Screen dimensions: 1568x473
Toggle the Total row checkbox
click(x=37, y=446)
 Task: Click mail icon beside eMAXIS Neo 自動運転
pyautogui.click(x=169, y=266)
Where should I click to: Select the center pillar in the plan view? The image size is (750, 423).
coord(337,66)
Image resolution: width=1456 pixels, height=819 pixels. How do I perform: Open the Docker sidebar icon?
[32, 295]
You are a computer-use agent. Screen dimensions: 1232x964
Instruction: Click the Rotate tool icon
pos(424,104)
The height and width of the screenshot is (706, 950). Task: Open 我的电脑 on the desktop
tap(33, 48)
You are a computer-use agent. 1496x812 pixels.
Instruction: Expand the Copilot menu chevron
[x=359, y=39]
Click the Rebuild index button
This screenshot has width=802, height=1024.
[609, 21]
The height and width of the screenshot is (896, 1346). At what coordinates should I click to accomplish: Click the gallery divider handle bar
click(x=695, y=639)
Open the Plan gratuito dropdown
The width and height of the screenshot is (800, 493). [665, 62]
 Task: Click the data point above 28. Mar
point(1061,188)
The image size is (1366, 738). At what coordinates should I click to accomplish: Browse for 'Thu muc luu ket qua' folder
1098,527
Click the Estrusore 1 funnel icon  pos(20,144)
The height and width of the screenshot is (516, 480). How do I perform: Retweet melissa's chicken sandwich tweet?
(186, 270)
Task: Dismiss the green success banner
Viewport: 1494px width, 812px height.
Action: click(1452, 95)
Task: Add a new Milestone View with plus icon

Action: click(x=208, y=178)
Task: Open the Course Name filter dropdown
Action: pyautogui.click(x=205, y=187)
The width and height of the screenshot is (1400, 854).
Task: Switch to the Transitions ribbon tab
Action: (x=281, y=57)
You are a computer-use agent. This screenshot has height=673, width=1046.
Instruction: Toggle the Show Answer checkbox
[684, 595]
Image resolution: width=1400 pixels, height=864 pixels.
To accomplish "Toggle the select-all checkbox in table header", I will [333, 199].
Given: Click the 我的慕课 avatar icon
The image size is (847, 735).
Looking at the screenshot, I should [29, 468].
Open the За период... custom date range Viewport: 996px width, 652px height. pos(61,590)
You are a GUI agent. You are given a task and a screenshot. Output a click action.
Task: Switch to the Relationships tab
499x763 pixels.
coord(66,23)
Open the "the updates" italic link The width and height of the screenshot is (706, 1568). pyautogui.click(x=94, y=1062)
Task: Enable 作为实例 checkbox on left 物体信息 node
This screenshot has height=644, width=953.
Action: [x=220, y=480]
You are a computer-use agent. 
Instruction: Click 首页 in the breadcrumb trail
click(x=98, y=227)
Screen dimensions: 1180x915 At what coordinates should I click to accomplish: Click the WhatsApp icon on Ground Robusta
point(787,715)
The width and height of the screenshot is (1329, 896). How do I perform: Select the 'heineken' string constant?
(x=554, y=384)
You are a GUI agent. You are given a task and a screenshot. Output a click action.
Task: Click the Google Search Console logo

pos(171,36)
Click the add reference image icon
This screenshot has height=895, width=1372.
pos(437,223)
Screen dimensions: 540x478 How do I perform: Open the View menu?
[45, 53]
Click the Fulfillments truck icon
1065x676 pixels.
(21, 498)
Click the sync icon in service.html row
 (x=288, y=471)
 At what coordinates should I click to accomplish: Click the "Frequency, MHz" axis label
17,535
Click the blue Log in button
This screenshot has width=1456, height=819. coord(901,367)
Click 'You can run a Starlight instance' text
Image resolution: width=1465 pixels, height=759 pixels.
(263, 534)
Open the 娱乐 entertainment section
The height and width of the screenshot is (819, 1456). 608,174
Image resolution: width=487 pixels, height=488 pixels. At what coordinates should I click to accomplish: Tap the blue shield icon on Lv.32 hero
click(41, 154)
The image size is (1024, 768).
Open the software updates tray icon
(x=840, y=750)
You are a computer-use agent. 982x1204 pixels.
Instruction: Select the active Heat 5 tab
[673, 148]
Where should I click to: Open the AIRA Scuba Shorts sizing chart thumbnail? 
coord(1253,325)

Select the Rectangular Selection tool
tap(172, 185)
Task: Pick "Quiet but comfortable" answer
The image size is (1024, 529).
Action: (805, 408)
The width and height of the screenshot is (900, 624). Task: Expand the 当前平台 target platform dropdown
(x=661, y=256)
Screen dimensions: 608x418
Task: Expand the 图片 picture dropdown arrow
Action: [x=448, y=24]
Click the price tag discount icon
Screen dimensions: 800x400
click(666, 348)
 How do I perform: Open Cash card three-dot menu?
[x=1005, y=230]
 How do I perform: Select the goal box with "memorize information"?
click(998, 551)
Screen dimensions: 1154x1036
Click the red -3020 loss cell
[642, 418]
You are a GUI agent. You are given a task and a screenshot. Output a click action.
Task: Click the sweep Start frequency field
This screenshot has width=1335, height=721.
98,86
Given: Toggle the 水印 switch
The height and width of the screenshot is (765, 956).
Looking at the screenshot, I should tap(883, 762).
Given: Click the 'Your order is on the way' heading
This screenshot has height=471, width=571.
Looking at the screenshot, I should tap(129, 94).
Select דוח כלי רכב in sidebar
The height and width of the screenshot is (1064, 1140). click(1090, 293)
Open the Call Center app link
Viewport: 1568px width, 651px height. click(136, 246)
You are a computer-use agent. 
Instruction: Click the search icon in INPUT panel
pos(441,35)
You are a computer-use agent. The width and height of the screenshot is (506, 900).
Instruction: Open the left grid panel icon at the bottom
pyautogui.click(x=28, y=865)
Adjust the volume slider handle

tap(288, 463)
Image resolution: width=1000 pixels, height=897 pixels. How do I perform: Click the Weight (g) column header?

= Problem to solve =
Copy out every row above word for word, from the first to the last, and leave nothing out.

= Task output =
Screen dimensions: 1568x473
Toggle the Total row checkbox
click(x=37, y=446)
 Task: Click mail icon beside eMAXIS Neo 自動運転
pyautogui.click(x=169, y=266)
Where should I click to: Select the center pillar in the plan view? The image size is (750, 423).
coord(337,66)
Image resolution: width=1456 pixels, height=819 pixels. How do I perform: Open the Docker sidebar icon?
[32, 295]
You are a computer-use agent. Screen dimensions: 1232x964
Instruction: Click the Rotate tool icon
pos(424,104)
The height and width of the screenshot is (706, 950). Task: Open 我的电脑 on the desktop
tap(33, 48)
You are a computer-use agent. 1496x812 pixels.
Instruction: Expand the Copilot menu chevron
[x=359, y=39]
Click the Rebuild index button
This screenshot has width=802, height=1024.
[609, 21]
The height and width of the screenshot is (896, 1346). At what coordinates should I click to accomplish: Click the gallery divider handle bar
click(x=695, y=639)
Open the Plan gratuito dropdown
The width and height of the screenshot is (800, 493). [665, 62]
 Task: Click the data point above 28. Mar
point(1061,188)
The image size is (1366, 738). At what coordinates should I click to accomplish: Browse for 'Thu muc luu ket qua' folder
1098,527
Click the Estrusore 1 funnel icon  pos(20,144)
The height and width of the screenshot is (516, 480). How do I perform: Retweet melissa's chicken sandwich tweet?
(186, 270)
Task: Dismiss the green success banner
Viewport: 1494px width, 812px height.
Action: click(1452, 95)
Task: Add a new Milestone View with plus icon

Action: click(x=208, y=178)
Task: Open the Course Name filter dropdown
Action: pyautogui.click(x=205, y=187)
The width and height of the screenshot is (1400, 854).
Task: Switch to the Transitions ribbon tab
Action: (x=281, y=57)
You are a computer-use agent. This screenshot has height=673, width=1046.
Instruction: Toggle the Show Answer checkbox
[684, 595]
Image resolution: width=1400 pixels, height=864 pixels.
To accomplish "Toggle the select-all checkbox in table header", I will [333, 199].
Given: Click the 我的慕课 avatar icon
The image size is (847, 735).
Looking at the screenshot, I should [29, 468].
Open the За период... custom date range Viewport: 996px width, 652px height. pos(61,590)
You are a GUI agent. You are given a task and a screenshot. Output a click action.
Task: Switch to the Relationships tab
499x763 pixels.
coord(66,23)
Open the "the updates" italic link The width and height of the screenshot is (706, 1568). pyautogui.click(x=94, y=1062)
Task: Enable 作为实例 checkbox on left 物体信息 node
This screenshot has height=644, width=953.
Action: [x=220, y=480]
You are a computer-use agent. 
Instruction: Click 首页 in the breadcrumb trail
click(x=98, y=227)
Screen dimensions: 1180x915 At what coordinates should I click to accomplish: Click the WhatsApp icon on Ground Robusta
point(787,715)
The width and height of the screenshot is (1329, 896). How do I perform: Select the 'heineken' string constant?
(x=554, y=384)
You are a GUI agent. You are given a task and a screenshot. Output a click action.
Task: Click the Google Search Console logo

pos(171,36)
Click the add reference image icon
This screenshot has height=895, width=1372.
pos(437,223)
Screen dimensions: 540x478 How do I perform: Open the View menu?
[45, 53]
Click the Fulfillments truck icon
1065x676 pixels.
(21, 498)
Click the sync icon in service.html row
 (x=288, y=471)
 At what coordinates should I click to accomplish: Click the "Frequency, MHz" axis label
17,535
Click the blue Log in button
This screenshot has width=1456, height=819. coord(901,367)
Click 'You can run a Starlight instance' text
Image resolution: width=1465 pixels, height=759 pixels.
(263, 534)
Open the 娱乐 entertainment section
The height and width of the screenshot is (819, 1456). 608,174
Image resolution: width=487 pixels, height=488 pixels. At what coordinates should I click to accomplish: Tap the blue shield icon on Lv.32 hero
click(41, 154)
The image size is (1024, 768).
Open the software updates tray icon
(x=840, y=750)
You are a computer-use agent. 982x1204 pixels.
Instruction: Select the active Heat 5 tab
[673, 148]
Where should I click to: Open the AIRA Scuba Shorts sizing chart thumbnail? 
coord(1253,325)

Select the Rectangular Selection tool
tap(172, 185)
Task: Pick "Quiet but comfortable" answer
The image size is (1024, 529).
Action: (805, 408)
The width and height of the screenshot is (900, 624). Task: Expand the 当前平台 target platform dropdown
(x=661, y=256)
Screen dimensions: 608x418
Task: Expand the 图片 picture dropdown arrow
Action: [x=448, y=24]
Click the price tag discount icon
Screen dimensions: 800x400
click(666, 348)
 How do I perform: Open Cash card three-dot menu?
[x=1005, y=230]
 How do I perform: Select the goal box with "memorize information"?
click(998, 551)
Screen dimensions: 1154x1036
Click the red -3020 loss cell
[642, 418]
You are a GUI agent. You are given a task and a screenshot. Output a click action.
Task: Click the sweep Start frequency field
This screenshot has width=1335, height=721.
98,86
Given: Toggle the 水印 switch
The height and width of the screenshot is (765, 956).
Looking at the screenshot, I should tap(883, 762).
Given: Click the 'Your order is on the way' heading
This screenshot has height=471, width=571.
Looking at the screenshot, I should tap(129, 94).
Select דוח כלי רכב in sidebar
The height and width of the screenshot is (1064, 1140). click(1090, 293)
Open the Call Center app link
Viewport: 1568px width, 651px height. click(136, 246)
You are a computer-use agent. 
Instruction: Click the search icon in INPUT panel
pos(441,35)
You are a computer-use agent. The width and height of the screenshot is (506, 900).
Instruction: Open the left grid panel icon at the bottom
pyautogui.click(x=28, y=865)
Adjust the volume slider handle

tap(288, 463)
Image resolution: width=1000 pixels, height=897 pixels. How do I perform: Click the Weight (g) column header?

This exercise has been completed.